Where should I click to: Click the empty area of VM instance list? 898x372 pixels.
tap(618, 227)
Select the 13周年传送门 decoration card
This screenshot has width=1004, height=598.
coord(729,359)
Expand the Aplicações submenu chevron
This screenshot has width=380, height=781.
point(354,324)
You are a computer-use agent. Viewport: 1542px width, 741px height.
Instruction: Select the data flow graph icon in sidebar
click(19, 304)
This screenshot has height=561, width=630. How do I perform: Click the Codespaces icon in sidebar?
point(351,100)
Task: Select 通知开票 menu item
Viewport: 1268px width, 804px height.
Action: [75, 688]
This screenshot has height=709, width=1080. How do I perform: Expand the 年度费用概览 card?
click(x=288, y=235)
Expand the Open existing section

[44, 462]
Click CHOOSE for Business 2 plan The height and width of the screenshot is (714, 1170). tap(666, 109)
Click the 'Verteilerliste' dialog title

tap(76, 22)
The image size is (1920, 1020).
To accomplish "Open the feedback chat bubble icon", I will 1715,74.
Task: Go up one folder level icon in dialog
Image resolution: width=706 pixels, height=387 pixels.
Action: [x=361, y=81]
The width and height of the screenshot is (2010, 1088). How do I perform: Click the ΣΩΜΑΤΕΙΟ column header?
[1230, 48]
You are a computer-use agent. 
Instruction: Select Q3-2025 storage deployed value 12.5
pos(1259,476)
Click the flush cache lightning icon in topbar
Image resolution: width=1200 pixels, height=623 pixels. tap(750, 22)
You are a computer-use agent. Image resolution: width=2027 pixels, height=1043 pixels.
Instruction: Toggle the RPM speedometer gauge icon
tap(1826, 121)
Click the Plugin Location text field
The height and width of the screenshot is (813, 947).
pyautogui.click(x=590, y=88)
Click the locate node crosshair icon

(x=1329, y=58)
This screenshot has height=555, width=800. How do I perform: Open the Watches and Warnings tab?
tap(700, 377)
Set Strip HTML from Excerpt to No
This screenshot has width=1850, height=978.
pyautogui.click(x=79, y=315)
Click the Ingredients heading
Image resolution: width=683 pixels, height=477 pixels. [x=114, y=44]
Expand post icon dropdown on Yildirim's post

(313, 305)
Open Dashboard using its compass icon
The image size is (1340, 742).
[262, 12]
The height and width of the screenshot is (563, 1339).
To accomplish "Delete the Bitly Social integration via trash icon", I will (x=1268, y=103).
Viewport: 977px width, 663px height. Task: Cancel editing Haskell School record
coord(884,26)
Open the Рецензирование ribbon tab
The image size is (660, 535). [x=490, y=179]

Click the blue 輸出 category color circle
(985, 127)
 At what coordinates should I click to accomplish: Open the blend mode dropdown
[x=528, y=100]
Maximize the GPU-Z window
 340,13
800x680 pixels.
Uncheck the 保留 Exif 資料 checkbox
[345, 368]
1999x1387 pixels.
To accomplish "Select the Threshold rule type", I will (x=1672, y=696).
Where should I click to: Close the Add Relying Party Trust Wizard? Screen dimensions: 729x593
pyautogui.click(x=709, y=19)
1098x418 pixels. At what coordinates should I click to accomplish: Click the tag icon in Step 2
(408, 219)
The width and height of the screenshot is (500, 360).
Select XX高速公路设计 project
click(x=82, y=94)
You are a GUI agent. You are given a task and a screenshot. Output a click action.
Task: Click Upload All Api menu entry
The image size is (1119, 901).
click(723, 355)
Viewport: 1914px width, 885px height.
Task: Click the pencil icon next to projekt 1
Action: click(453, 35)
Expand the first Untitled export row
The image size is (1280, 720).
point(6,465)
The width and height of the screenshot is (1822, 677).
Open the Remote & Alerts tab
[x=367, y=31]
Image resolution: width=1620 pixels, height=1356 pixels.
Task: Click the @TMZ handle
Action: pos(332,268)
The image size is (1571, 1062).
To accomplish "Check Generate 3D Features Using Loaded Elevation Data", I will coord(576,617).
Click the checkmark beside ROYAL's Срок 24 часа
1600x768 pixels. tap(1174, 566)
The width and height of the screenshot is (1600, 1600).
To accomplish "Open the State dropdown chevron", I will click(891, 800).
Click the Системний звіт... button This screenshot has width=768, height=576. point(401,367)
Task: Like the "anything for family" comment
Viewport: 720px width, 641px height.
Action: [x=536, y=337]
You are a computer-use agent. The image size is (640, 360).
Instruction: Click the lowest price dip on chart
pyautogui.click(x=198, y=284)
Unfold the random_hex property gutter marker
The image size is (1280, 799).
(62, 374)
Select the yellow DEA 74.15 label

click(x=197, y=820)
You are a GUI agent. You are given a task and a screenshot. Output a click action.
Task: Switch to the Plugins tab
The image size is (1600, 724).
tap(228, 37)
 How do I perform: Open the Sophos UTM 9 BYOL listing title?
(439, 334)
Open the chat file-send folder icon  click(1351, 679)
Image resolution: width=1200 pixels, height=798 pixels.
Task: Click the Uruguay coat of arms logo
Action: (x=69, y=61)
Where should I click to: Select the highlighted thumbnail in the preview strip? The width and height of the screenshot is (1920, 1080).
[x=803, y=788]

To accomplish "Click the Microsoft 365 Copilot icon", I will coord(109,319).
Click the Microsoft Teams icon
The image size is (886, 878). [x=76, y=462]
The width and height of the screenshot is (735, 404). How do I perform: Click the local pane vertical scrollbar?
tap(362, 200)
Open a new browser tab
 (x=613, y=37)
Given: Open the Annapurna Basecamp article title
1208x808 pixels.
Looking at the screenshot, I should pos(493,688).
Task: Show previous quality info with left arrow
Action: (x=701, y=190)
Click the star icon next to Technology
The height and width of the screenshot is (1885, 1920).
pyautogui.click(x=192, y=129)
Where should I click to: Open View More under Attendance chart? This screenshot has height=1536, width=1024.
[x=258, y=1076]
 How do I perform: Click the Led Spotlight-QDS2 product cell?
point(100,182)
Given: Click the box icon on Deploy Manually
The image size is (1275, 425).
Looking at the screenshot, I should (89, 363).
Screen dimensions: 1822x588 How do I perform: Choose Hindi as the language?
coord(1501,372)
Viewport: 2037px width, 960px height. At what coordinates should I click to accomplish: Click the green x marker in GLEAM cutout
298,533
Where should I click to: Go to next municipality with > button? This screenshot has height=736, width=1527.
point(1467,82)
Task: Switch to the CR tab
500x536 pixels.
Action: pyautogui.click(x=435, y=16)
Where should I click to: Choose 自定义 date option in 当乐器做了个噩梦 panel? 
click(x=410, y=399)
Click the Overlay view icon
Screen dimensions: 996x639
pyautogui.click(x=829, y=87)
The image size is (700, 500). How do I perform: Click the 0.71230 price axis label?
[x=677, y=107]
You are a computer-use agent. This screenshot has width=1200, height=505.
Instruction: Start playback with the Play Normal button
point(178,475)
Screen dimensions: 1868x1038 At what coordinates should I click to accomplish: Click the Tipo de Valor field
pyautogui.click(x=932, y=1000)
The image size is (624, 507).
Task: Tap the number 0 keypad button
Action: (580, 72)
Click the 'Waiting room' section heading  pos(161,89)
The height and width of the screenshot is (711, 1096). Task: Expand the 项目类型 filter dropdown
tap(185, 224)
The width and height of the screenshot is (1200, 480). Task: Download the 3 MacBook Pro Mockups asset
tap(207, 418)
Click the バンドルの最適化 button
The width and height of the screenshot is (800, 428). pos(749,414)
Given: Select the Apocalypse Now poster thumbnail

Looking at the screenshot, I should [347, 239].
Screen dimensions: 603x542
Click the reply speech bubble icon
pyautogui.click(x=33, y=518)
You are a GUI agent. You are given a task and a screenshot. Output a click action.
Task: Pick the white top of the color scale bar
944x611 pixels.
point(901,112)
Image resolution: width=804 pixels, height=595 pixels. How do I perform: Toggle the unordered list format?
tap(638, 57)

## PROBLEM TO WORK ON
Nothing should be left out: repeat all of the data exactly.

## EXERCISE ANSWER
Where should I click to: Click the empty area of VM instance list? 898x372 pixels.
tap(618, 227)
Select the 13周年传送门 decoration card
This screenshot has width=1004, height=598.
coord(729,359)
Expand the Aplicações submenu chevron
This screenshot has width=380, height=781.
point(354,324)
You are a computer-use agent. Viewport: 1542px width, 741px height.
Instruction: Select the data flow graph icon in sidebar
click(19, 304)
This screenshot has height=561, width=630. How do I perform: Click the Codespaces icon in sidebar?
point(351,100)
Task: Select 通知开票 menu item
Viewport: 1268px width, 804px height.
Action: [75, 688]
This screenshot has height=709, width=1080. How do I perform: Expand the 年度费用概览 card?
click(x=288, y=235)
Expand the Open existing section

[44, 462]
Click CHOOSE for Business 2 plan The height and width of the screenshot is (714, 1170). tap(666, 109)
Click the 'Verteilerliste' dialog title

tap(76, 22)
The image size is (1920, 1020).
To accomplish "Open the feedback chat bubble icon", I will 1715,74.
Task: Go up one folder level icon in dialog
Image resolution: width=706 pixels, height=387 pixels.
Action: [x=361, y=81]
The width and height of the screenshot is (2010, 1088). How do I perform: Click the ΣΩΜΑΤΕΙΟ column header?
[1230, 48]
You are a computer-use agent. 
Instruction: Select Q3-2025 storage deployed value 12.5
pos(1259,476)
Click the flush cache lightning icon in topbar
Image resolution: width=1200 pixels, height=623 pixels. tap(750, 22)
You are a computer-use agent. Image resolution: width=2027 pixels, height=1043 pixels.
Instruction: Toggle the RPM speedometer gauge icon
tap(1826, 121)
Click the Plugin Location text field
The height and width of the screenshot is (813, 947).
pyautogui.click(x=590, y=88)
Click the locate node crosshair icon

(x=1329, y=58)
This screenshot has height=555, width=800. How do I perform: Open the Watches and Warnings tab?
tap(700, 377)
Set Strip HTML from Excerpt to No
This screenshot has width=1850, height=978.
pyautogui.click(x=79, y=315)
Click the Ingredients heading
Image resolution: width=683 pixels, height=477 pixels. [x=114, y=44]
Expand post icon dropdown on Yildirim's post

(313, 305)
Open Dashboard using its compass icon
The image size is (1340, 742).
[262, 12]
The height and width of the screenshot is (563, 1339).
To accomplish "Delete the Bitly Social integration via trash icon", I will (x=1268, y=103).
Viewport: 977px width, 663px height. Task: Cancel editing Haskell School record
coord(884,26)
Open the Рецензирование ribbon tab
The image size is (660, 535). [x=490, y=179]

Click the blue 輸出 category color circle
(985, 127)
 At what coordinates should I click to accomplish: Open the blend mode dropdown
[x=528, y=100]
Maximize the GPU-Z window
 340,13
800x680 pixels.
Uncheck the 保留 Exif 資料 checkbox
[345, 368]
1999x1387 pixels.
To accomplish "Select the Threshold rule type", I will (x=1672, y=696).
Where should I click to: Close the Add Relying Party Trust Wizard? Screen dimensions: 729x593
pyautogui.click(x=709, y=19)
1098x418 pixels. At what coordinates should I click to accomplish: Click the tag icon in Step 2
(408, 219)
The width and height of the screenshot is (500, 360).
Select XX高速公路设计 project
click(x=82, y=94)
You are a GUI agent. You are given a task and a screenshot. Output a click action.
Task: Click Upload All Api menu entry
The image size is (1119, 901).
click(723, 355)
Viewport: 1914px width, 885px height.
Task: Click the pencil icon next to projekt 1
Action: click(453, 35)
Expand the first Untitled export row
The image size is (1280, 720).
point(6,465)
The width and height of the screenshot is (1822, 677).
Open the Remote & Alerts tab
[x=367, y=31]
Image resolution: width=1620 pixels, height=1356 pixels.
Task: Click the @TMZ handle
Action: pos(332,268)
The image size is (1571, 1062).
To accomplish "Check Generate 3D Features Using Loaded Elevation Data", I will coord(576,617).
Click the checkmark beside ROYAL's Срок 24 часа
1600x768 pixels. tap(1174, 566)
The width and height of the screenshot is (1600, 1600).
To accomplish "Open the State dropdown chevron", I will click(891, 800).
Click the Системний звіт... button This screenshot has width=768, height=576. point(401,367)
Task: Like the "anything for family" comment
Viewport: 720px width, 641px height.
Action: [x=536, y=337]
You are a computer-use agent. The image size is (640, 360).
Instruction: Click the lowest price dip on chart
pyautogui.click(x=198, y=284)
Unfold the random_hex property gutter marker
The image size is (1280, 799).
(62, 374)
Select the yellow DEA 74.15 label

click(x=197, y=820)
You are a GUI agent. You are given a task and a screenshot. Output a click action.
Task: Switch to the Plugins tab
The image size is (1600, 724).
tap(228, 37)
 How do I perform: Open the Sophos UTM 9 BYOL listing title?
(439, 334)
Open the chat file-send folder icon  click(1351, 679)
Image resolution: width=1200 pixels, height=798 pixels.
Task: Click the Uruguay coat of arms logo
Action: (x=69, y=61)
Where should I click to: Select the highlighted thumbnail in the preview strip? The width and height of the screenshot is (1920, 1080).
[x=803, y=788]

To accomplish "Click the Microsoft 365 Copilot icon", I will coord(109,319).
Click the Microsoft Teams icon
The image size is (886, 878). [x=76, y=462]
The width and height of the screenshot is (735, 404). How do I perform: Click the local pane vertical scrollbar?
tap(362, 200)
Open a new browser tab
 (x=613, y=37)
Given: Open the Annapurna Basecamp article title
1208x808 pixels.
Looking at the screenshot, I should pos(493,688).
Task: Show previous quality info with left arrow
Action: (x=701, y=190)
Click the star icon next to Technology
The height and width of the screenshot is (1885, 1920).
pyautogui.click(x=192, y=129)
Where should I click to: Open View More under Attendance chart? This screenshot has height=1536, width=1024.
[x=258, y=1076]
 How do I perform: Click the Led Spotlight-QDS2 product cell?
point(100,182)
Given: Click the box icon on Deploy Manually
The image size is (1275, 425).
Looking at the screenshot, I should (89, 363).
Screen dimensions: 1822x588 How do I perform: Choose Hindi as the language?
coord(1501,372)
Viewport: 2037px width, 960px height. At what coordinates should I click to accomplish: Click the green x marker in GLEAM cutout
298,533
Where should I click to: Go to next municipality with > button? This screenshot has height=736, width=1527.
point(1467,82)
Task: Switch to the CR tab
500x536 pixels.
Action: pyautogui.click(x=435, y=16)
Where should I click to: Choose 自定义 date option in 当乐器做了个噩梦 panel? 
click(x=410, y=399)
Click the Overlay view icon
Screen dimensions: 996x639
pyautogui.click(x=829, y=87)
The image size is (700, 500). How do I perform: Click the 0.71230 price axis label?
[x=677, y=107]
You are a computer-use agent. This screenshot has width=1200, height=505.
Instruction: Start playback with the Play Normal button
point(178,475)
Screen dimensions: 1868x1038 At what coordinates should I click to accomplish: Click the Tipo de Valor field
pyautogui.click(x=932, y=1000)
The image size is (624, 507).
Task: Tap the number 0 keypad button
Action: (580, 72)
Click the 'Waiting room' section heading  pos(161,89)
The height and width of the screenshot is (711, 1096). Task: Expand the 项目类型 filter dropdown
tap(185, 224)
The width and height of the screenshot is (1200, 480). Task: Download the 3 MacBook Pro Mockups asset
tap(207, 418)
Click the バンドルの最適化 button
The width and height of the screenshot is (800, 428). pos(749,414)
Given: Select the Apocalypse Now poster thumbnail

Looking at the screenshot, I should [347, 239].
Screen dimensions: 603x542
Click the reply speech bubble icon
pyautogui.click(x=33, y=518)
You are a GUI agent. You are given a task and a screenshot. Output a click action.
Task: Pick the white top of the color scale bar
944x611 pixels.
point(901,112)
Image resolution: width=804 pixels, height=595 pixels. How do I perform: Toggle the unordered list format?
tap(638, 57)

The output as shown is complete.